**ИСХОДНЫЙ ТЕКСТ**.

-*-

До сих пор размышляю над тем, по какой именно причине меня заваливали. В принципе, есть два возможных объяснения. Первое – так называемый «пятый пункт». В приемной анкете черным по белому было записано, что мама у меня еврейка. А евреев в Ленгосуниверситет старались не принимать. К тому имелись весьма прагматичные основания. Я далек от мысли, будто университетом правили зоологические антисемиты. Впоследствии ни одного признака проявления антисемитизма я там не обнаружил. Другое дело, что в 1970‑х началась активная эмиграция советских евреев в Израиль, и ректорат с парткомом не могли быть уверены в моей благонадежности, поскольку как сын еврейки я имел право на репатриацию. Антисемитизм начальства был не зоологическим, а прагматическим. Если бы мне вдруг за время учебы пришло в голову свалить за кордон, партийные и административные органы должны были бы отвечать перед начальством за плохое воспитание студента (тем более обучающегося по идеологической специальности). Отпускать-то евреев советская власть отпускала, но эмиграцию при этом никак не поощряла. А потому всегда старалась найти виновных. Например, когда множество евреев – сотрудников Центрального экономико-математического института – уехали в Израиль, одному из руководителей ЦЭМИ Станиславу Шаталину пришлось в наказание перейти на другую работу [Певзнер 1995: 488]. Не проявил, мол, должной бдительности. А ведь Шаталин был в тот момент, пожалуй, одним из двух-трех наиболее авторитетных и квалифицированных экономистов страны. Другой случай: врач дал хорошую характеристику своему высокопрофессиональному коллеге, а тот вдруг уехал в Израиль. «Виновному» партком испортил затем много крови [Сорокин 2023: 39].

-*-

**ВЫБОРКА ДАННЫХ**.
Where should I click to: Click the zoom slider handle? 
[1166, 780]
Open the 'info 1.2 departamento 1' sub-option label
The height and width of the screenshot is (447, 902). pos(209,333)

-*-

**ПЕРЕЧЕНЬ ЗАДАНИЙ**.
#1 Что, согласно тексту о приеме в Ленгосуниверситет, пришлось сделать Станиславу Шаталину после того, как многие сотрудники ЦЭМИ уехали в Израиль?
#2 Продолжите текст о приеме в Ленгосуниверситет, начав сразу после его последнего предложения.

**ОТВЕТЫ ПО ЗАДАНИЯМ**.
#1 Ему пришлось в наказание перейти на другую работу.

#2
О проблеме «пятого пункта» повествует роман Елены Чижовой «Полукровка». А политик Леонид Гозман12 рассказывал мне, что, когда он учился в ЛГУ, был единственным евреем на курсе и его даже показывали иностранцам. Когда же его впоследствии брали работать на психологический факультет МГУ, научный руководитель взяла ответственность на себя и дала слово начальству, что Гозман в Израиль не уедет. А самого Леонида попросила сначала уволиться, если он вдруг все же соберется эмигрировать [Гозман, интервью]. Самым легким способом не оказаться среди виновных был для университетского начальства отсев евреев уже при поступлении. Нет человека – нет проблемы. И впрямь, впоследствии, когда я все же стал учиться на дневном отделении ЛГУ, обнаружилось, что среди моих однокурсников затесалась лишь одна еврейка. Да и на других курсах лиц «неправильной национальности» можно было пересчитать, наверное, по пальцам. Евреи концентрировались в менее престижных вузах, которым не из кого особо было выбирать себе студентов. Но уже при приеме на работу, где выбор появлялся, ситуация менялась. Вновь сказывался прагматический антисемитизм. Один ленинградский профессор вспоминает, что, пытаясь в молодости устроиться на работу, он обошел 38 кафедр философии разных вузов, и всюду был облом. Иногда заведующие прямо спрашивали – не еврей ли он [Тульчинский 2007: 133].
Впрочем, объяснять свой провал при поступлении одним лишь «пятым пунктом» я не могу. Дело в том, что вместе со мной провалили тогда Алексея Кудрина, будущего вице-премьера, министра финансов, и Андрея Илларионова13, будущего советника президента, – ребят, которые сделали потом самую яркую карьеру среди всех выпускников экономического факультета с момента его основания. В другие годы проваливали Дмитрия Панкина, будущего главу Федеральной комиссии по ценным бумагам [Панкин, интервью], и Олега Хархордина, будущего ректора Европейского университета в Санкт-Петербурге [Хархордин, интервью]. Еврейских корней у них не было, хотя имелись латвийские (у Кудрина) и немецкие (у Панкина), но вряд ли это было важно. В отсутствии способностей их не упрекнешь. Тогда за что же нас всех прокатили? Полагаю, ни за что. Поступление в престижный вуз, как и распределение на работу после его окончания, являлось результатом обмена услугами. Если не считать мест, официально зарезервированных для представителей союзных республик и для «рабфаковцев» (абитуриентов с рабочим прошлым, окончивших специальные подготовительные курсы), все остальные места были фактически проданы. Детям коллег-профессоров, детям ответственных работников, детям работников, распределяющих дефицит, а также детям друзей университетского начальства. Именно так, например, поступил в ЛГУ, а затем удачно получил распределение знаменитый рок-музыкант Борис Гребенщиков14, чья мама дружила с проректором по кадрам [Гребенщикова 2008: 121, 125]. Словом, для тех, за кого ничего не предлагали, просто не оставалось уже никаких мест.